• [RECORDS SHOWN]
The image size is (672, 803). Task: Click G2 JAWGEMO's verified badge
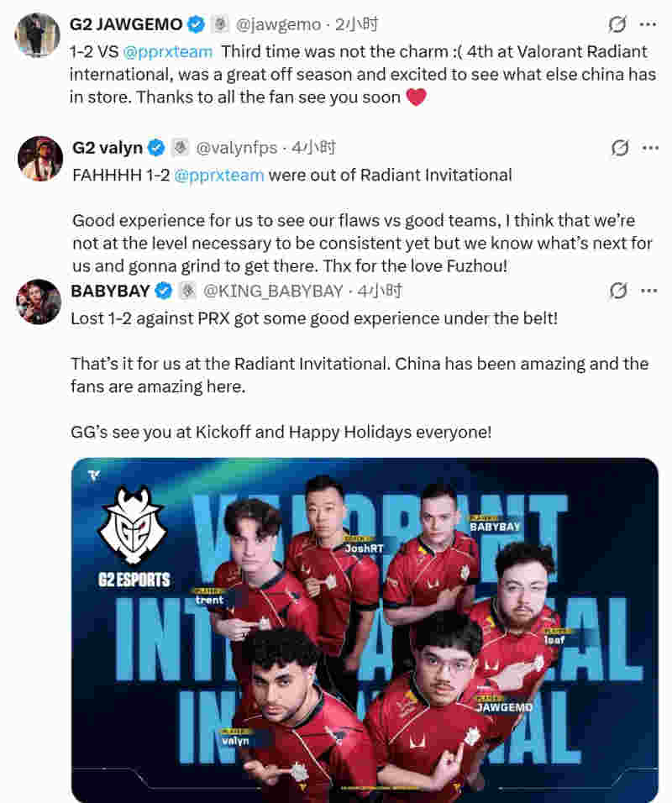tap(197, 24)
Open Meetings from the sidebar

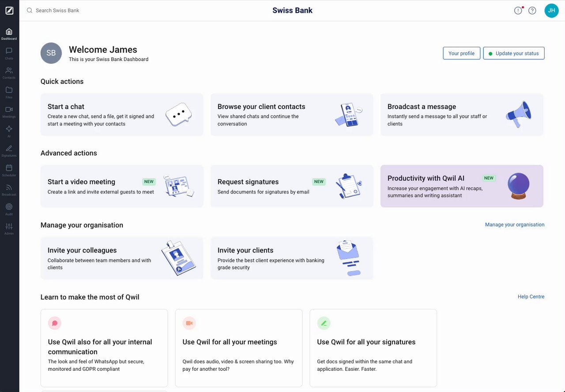click(x=9, y=111)
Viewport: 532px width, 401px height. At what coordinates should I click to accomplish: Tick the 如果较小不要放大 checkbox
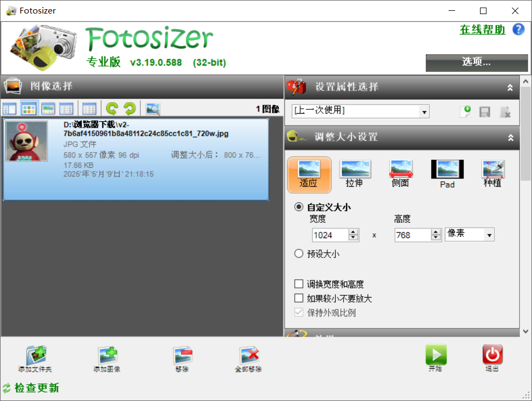click(299, 298)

• [WHAT IS EXPECTED]
From the material above, print everything exactly except the pictures.

• [EXERCISE RESPONSE]
The image size is (672, 803). Task: Click G2 JAWGEMO's verified badge
tap(197, 24)
Open Meetings from the sidebar

click(x=9, y=111)
Viewport: 532px width, 401px height. At what coordinates should I click to accomplish: Tick the 如果较小不要放大 checkbox
click(299, 298)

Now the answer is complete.